Diageo verweert zich onder meer met de stelling dat het onjuiste vonnis niet kan worden erkend, wegens strijd met de openbare orde in de zin van art. 34 sub 1 EEX-verordening. In dit verband wijst Diageo erop dat de Bulgaarse Hoge Raad niet zomaar een verkeerde uitleg aan het Unierecht heeft gegeven, maar welbewust een afwijkende lijn heeft gekozen. In een drietal dissenting opinions bij de interpretatieve beslissing was namelijk uitdrukkelijk gewezen op de strijdigheid met het Unierecht. Bovendien had de Bulgaarse Hoge Raad nog in 2012 zijn onjuiste lijn bevestigd, met voorbijgaan aan het feit dat (i) het HvJEU inmiddels in antwoord op een prejudiciële vraag van een Bulgaarse rechter had vastgehouden aan zijn eigen jurisprudentie en (ii) ook de Europese Commissie de Bulgaarse rechters had opgeroepen de onjuiste lijn van de Bulgaarse Hoge Raad te verlaten.

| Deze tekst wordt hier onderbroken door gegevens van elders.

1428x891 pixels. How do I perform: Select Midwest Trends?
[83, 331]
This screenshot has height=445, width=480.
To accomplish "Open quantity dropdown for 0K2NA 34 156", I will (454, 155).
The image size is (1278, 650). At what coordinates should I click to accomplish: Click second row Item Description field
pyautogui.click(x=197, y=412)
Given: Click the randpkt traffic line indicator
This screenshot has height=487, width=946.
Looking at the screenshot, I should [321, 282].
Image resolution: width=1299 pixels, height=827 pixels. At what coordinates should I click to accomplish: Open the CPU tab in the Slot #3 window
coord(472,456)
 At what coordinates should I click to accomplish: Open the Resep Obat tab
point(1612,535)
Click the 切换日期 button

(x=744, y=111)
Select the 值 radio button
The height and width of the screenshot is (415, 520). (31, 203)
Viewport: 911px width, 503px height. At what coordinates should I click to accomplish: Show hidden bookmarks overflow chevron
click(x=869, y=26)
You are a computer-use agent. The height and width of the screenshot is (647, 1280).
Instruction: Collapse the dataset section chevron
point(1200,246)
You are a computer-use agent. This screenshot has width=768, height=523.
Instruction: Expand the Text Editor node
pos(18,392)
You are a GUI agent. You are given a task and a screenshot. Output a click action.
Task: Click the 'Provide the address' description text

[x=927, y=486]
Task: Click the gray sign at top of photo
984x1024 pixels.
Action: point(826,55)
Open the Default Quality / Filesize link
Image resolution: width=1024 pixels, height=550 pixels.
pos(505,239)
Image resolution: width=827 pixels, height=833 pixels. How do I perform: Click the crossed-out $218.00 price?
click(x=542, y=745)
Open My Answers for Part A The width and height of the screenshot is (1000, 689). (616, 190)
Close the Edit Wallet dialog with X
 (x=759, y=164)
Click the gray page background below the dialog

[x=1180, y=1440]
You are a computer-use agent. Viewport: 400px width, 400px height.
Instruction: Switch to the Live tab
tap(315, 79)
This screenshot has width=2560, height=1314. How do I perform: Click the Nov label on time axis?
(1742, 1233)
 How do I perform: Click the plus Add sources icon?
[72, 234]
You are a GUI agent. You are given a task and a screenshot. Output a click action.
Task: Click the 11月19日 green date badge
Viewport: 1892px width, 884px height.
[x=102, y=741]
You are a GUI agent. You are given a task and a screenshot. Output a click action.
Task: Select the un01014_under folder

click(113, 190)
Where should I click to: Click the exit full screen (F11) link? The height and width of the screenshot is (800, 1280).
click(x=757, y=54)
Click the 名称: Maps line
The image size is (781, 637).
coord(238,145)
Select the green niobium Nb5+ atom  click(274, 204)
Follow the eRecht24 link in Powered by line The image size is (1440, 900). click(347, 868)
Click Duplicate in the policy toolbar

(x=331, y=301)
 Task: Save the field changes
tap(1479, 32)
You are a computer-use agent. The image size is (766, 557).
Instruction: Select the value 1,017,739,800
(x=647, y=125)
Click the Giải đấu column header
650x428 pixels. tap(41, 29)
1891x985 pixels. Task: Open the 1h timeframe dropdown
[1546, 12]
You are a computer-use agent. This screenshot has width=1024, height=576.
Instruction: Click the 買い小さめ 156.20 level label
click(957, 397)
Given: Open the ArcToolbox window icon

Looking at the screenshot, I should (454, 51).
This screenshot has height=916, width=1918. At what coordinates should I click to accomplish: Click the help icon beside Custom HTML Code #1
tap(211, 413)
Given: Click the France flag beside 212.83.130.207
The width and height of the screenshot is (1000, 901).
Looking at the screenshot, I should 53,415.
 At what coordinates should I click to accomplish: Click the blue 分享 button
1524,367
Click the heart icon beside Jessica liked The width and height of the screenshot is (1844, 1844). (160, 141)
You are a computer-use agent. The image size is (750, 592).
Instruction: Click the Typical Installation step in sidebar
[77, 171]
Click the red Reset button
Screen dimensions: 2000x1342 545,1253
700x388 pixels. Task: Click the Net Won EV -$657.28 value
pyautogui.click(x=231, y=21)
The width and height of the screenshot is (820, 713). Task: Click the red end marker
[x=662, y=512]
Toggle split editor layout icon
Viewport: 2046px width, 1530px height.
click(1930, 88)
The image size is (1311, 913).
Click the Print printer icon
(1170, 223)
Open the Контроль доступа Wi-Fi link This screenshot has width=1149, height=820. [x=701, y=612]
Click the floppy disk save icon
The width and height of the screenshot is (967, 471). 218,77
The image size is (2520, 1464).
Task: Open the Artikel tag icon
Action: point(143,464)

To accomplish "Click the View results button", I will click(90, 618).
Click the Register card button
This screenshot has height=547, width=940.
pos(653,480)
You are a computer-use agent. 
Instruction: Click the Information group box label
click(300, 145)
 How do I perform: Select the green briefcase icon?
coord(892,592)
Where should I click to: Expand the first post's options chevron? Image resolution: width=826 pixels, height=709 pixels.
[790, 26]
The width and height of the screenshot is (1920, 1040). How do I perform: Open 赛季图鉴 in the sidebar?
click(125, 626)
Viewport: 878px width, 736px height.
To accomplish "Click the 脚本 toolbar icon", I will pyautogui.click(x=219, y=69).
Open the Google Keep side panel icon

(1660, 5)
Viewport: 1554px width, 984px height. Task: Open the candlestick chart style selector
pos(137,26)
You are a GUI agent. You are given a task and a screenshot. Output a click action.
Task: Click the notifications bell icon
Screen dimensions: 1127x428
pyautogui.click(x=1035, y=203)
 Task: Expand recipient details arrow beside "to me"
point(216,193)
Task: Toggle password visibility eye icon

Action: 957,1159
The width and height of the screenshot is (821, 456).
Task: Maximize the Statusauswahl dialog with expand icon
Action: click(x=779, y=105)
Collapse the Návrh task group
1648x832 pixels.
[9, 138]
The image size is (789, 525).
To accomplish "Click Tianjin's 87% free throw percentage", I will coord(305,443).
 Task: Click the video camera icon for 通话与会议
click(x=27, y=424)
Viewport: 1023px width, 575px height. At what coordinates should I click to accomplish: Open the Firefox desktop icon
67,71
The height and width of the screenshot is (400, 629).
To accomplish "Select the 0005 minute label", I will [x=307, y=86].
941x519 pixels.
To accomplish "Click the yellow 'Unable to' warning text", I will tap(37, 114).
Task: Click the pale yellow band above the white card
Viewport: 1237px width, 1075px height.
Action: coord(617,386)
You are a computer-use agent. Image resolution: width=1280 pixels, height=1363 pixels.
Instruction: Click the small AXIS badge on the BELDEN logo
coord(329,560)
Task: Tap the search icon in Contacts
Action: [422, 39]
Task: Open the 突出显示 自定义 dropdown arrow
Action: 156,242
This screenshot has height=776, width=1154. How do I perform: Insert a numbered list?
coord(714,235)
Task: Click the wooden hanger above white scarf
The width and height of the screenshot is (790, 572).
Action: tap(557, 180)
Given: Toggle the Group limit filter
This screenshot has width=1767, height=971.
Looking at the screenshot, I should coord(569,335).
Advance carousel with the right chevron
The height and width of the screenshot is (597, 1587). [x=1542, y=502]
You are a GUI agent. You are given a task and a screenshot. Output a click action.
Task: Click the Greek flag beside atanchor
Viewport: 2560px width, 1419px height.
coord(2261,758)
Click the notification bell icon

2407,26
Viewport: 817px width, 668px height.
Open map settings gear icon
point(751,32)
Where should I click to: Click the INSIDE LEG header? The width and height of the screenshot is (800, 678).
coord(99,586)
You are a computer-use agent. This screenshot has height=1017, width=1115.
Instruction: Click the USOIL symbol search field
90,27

Volgens Diageo moet deze rechterlijke ongehoorzaamheid leiden tot aansprakelijkheid van Bulgarije wegens schending van haar verplichtingen krachtens het Unierecht, in de zin van het Francovich-arrest. Deze schending rechtvaardigt volgens Diageo een beroep op de weigeringsgrond van art. 34 sub 1 EEX-verordening, zodat het vonnis van de Bulgaarse rechter niet voor erkenning in Nederland in aanmerking komt.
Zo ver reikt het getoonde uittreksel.